# Passing & logging objects using hints

This tutorial is an example of passing data and logging it without using the decorator. This means that you can take usable 
code from outside the MLRun paradigm, and just create an MLRun function for it. 

You can pass log hints - indicating how to log the returning values from a handler. The log hints are passed 
via the `returns` parameter in the `run` method. A log hint can be passed as a string or a dictionary.<br>
You  can pass type hints into the `inputs` parameter of the run method with the structure: `<key> : <type_hint>`

When you run a handler of the function, it passes the `returns` parameter to the `run` method. 
Your data can be anywhere (S3, Google cloud, etc.).

The typical flow, presented is this section, includes:

1. [Generate data for the demo](#section1)
2. [Write the demo functions](#section2)
3. [Set the MLRun project and function](#section3)
4. [Pass the data to the MLRun function](#section4)
5. [Log the data and result artifacts to MLRun](#section5)

___
<a id="section1"></a>
## Generate data for the demo

In [1]:
import os

# Set the location of the generated parquet data file (make sure you have write permissions):
DATA_PATH = os.path.abspath("./data.parquet")

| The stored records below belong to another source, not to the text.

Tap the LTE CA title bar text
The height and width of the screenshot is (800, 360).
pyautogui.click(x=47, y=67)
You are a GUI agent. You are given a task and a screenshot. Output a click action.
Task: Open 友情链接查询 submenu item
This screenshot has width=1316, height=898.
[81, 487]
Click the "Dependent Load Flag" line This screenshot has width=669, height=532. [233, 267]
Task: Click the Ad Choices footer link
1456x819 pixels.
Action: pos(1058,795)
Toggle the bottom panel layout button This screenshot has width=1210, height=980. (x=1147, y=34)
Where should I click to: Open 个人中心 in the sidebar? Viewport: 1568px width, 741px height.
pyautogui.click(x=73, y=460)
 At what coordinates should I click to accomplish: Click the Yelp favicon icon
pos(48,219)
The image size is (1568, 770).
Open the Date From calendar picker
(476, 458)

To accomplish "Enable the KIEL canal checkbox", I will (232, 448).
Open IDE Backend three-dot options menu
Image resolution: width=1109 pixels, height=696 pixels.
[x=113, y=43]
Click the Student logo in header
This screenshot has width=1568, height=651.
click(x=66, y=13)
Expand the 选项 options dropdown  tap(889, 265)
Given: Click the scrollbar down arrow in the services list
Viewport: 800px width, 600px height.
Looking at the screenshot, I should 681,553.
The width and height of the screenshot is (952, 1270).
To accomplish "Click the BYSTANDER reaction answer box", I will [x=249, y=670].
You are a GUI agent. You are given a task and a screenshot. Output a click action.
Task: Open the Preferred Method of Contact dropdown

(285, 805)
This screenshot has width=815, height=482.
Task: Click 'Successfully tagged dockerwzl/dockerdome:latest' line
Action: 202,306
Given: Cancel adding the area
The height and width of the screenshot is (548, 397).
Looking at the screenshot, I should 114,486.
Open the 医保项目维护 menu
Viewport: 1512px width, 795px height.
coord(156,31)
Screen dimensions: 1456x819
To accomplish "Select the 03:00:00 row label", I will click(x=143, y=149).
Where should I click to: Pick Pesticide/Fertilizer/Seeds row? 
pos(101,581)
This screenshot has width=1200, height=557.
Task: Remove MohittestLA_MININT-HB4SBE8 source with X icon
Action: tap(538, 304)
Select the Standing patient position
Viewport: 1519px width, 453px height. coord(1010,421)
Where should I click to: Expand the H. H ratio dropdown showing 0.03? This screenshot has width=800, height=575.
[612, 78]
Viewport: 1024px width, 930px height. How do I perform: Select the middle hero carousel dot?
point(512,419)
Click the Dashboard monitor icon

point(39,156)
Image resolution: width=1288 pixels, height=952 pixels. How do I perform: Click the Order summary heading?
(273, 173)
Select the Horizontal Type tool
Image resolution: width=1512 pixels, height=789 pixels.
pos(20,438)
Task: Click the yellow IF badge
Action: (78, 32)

Some very basic code for generating a `pd.DataFrame` and saving it to a parquet file:

In [2]:
import numpy as np
import pandas as pd


def generate_data(n_features: int, n_samples: int, output_path: str):
    data = np.random.random(size=(n_samples, n_features))
    columns = [f"feature_{i}" for i in np.arange(n_features)]
    
    df = pd.DataFrame(data=data, columns=columns)
    
    df.to_parquet(path=output_path)

### Generate data

Use the function above to generate data with 10 features and 1000 samples:

In [3]:
generate_data(
    n_features=10, 
    n_samples=1000,
    output_path=DATA_PATH,
)
assert os.path.exists(DATA_PATH)

<a id="section2"></a>
## Write the demo functions

This section shows one MLRun function with multiple handlers. It can be located in a separate .py file.

In [4]:
# mlrun: start-code

In [5]:
from typing import Tuple

import numpy as np
import pandas as pd

import mlrun


def pass_as_param(data_path: str):
    assert isinstance(data_path, str)
    
    df = pd.read_parquet(data_path)
    
    print(f"Sum: {df.sum().sum()}")

    
def pass_as_input(data_path: mlrun.DataItem):
    assert isinstance(data_path, mlrun.DataItem)
    
    df = data_path.as_df()
    
    print(f"Sum: {df.sum().sum()}")
    

def pass_as_input_using_type_hint(df: pd.DataFrame):
    assert isinstance(df, pd.DataFrame)
    
    print(f"Sum: {df.sum().sum()}")


def log_with_context(context: mlrun.MLClientCtx, df: pd.DataFrame):
    df = df + np.ones(shape=df.shape)
    s = df.sum().sum()
    
    context.log_dataset(key="context_data", df=df)
    context.log_result(key="context_result", value=s)
    

@mlrun.handler(outputs=["decorator_data: dataset", "decorator_result: result"])
def log_with_decorator(df: pd.DataFrame) -> Tuple[pd.DataFrame, float]:
    df = df + np.ones(shape=df.shape)
    s = df.sum().sum()
    
    return df, s


def log_with_returns(df: pd.DataFrame) -> Tuple[pd.DataFrame, float]:
    df = df + np.ones(shape=df.shape)
    s = df.sum().sum()
    
    return df, s

In [6]:
# mlrun: end-code

___
<a id="section3"></a>
## Set the MLRun project and function

In [7]:
import mlrun

### Create the project

This loads the project if it already exists, otherwise it creates the project:

In [8]:
project = mlrun.get_or_create_project(name="passing-and-logging-with-mlrun", user_project=True)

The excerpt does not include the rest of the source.